• _What the task requires_
Below are some records; find each line that carries the word "computer" and copy it.
+++ Record extracts +++
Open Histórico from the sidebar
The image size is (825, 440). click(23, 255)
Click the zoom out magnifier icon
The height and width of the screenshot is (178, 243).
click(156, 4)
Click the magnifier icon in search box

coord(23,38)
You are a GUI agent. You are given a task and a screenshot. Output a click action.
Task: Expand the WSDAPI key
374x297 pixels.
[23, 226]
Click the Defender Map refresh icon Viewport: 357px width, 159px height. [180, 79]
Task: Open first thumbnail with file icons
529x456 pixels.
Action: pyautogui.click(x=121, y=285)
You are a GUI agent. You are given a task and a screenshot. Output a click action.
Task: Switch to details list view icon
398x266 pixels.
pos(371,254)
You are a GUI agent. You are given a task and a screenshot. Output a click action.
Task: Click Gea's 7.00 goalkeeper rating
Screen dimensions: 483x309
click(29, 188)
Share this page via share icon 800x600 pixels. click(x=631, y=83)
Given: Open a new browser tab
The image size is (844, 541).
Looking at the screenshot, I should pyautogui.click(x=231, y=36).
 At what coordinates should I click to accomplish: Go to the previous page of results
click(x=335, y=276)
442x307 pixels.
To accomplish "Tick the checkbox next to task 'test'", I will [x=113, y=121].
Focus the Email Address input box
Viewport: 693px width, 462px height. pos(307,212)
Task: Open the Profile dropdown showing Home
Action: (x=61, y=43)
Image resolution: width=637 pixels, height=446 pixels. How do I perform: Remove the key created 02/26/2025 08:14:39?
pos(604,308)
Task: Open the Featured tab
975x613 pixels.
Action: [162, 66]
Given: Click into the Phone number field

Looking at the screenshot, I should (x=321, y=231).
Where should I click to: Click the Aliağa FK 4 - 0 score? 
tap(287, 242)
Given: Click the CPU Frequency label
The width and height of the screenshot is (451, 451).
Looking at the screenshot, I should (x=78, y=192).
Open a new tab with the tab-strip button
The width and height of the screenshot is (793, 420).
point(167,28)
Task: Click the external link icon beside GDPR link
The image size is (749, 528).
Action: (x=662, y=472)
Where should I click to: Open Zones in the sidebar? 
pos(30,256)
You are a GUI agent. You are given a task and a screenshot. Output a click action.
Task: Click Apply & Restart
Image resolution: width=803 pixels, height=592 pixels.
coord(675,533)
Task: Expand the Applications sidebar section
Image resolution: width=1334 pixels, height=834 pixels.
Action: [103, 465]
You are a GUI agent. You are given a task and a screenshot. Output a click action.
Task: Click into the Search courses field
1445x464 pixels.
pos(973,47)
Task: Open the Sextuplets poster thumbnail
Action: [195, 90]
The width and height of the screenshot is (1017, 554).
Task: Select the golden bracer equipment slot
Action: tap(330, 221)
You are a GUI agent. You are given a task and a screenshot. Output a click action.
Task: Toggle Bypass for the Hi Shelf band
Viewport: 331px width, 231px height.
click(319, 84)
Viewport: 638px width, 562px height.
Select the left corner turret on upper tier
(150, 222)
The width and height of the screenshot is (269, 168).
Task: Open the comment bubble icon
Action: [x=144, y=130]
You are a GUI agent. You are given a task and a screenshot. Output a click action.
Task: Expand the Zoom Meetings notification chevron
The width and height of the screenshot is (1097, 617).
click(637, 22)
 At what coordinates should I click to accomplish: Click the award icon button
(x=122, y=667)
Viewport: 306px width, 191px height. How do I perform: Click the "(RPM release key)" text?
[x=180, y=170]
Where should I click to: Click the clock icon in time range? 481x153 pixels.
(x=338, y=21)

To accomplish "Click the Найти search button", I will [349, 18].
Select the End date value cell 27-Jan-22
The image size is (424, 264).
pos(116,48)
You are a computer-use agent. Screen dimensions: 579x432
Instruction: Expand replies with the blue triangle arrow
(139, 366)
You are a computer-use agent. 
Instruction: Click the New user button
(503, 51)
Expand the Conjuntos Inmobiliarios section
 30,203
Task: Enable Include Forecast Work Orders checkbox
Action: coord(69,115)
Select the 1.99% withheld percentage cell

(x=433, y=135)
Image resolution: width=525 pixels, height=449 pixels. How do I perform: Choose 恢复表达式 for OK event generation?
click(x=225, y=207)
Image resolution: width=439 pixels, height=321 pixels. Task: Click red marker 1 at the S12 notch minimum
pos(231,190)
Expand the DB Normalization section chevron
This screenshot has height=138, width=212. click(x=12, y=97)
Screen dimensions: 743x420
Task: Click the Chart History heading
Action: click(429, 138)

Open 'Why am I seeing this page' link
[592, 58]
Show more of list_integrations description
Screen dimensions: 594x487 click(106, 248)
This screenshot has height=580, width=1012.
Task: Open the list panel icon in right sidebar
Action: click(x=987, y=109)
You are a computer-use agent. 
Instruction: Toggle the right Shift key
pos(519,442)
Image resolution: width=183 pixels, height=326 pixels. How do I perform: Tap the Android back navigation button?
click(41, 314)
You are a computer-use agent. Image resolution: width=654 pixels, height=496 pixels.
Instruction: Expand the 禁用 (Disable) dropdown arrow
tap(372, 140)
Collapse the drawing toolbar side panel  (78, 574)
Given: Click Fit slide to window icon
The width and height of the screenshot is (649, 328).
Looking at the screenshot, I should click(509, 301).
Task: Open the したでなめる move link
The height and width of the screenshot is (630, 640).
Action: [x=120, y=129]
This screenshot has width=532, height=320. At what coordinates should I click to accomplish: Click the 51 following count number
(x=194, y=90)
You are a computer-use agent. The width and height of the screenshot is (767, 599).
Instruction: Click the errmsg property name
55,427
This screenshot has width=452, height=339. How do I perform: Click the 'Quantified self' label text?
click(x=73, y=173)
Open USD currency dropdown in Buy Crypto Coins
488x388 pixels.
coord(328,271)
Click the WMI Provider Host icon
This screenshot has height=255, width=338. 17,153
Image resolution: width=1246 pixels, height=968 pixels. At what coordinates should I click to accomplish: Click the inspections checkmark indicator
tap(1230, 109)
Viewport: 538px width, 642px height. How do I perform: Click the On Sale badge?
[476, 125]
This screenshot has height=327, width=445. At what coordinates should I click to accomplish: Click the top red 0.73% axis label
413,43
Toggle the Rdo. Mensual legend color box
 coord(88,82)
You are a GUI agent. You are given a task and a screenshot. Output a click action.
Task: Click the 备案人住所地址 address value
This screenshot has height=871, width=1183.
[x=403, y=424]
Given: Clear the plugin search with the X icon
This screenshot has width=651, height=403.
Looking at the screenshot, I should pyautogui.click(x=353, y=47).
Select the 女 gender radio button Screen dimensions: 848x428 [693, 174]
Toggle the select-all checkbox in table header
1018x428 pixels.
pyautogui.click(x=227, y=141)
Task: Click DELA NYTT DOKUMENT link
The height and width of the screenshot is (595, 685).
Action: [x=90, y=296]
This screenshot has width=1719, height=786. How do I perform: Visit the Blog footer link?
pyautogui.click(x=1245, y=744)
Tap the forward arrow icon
+++
• _Task answer_
You are a computer-use agent. Screen dimensions: 579x432
You are a computer-use agent. 
You are a computer-use agent. 
You are a computer-use agent. Image resolution: width=654 pixels, height=496 pixels.
You are a computer-use agent. The width and height of the screenshot is (767, 599).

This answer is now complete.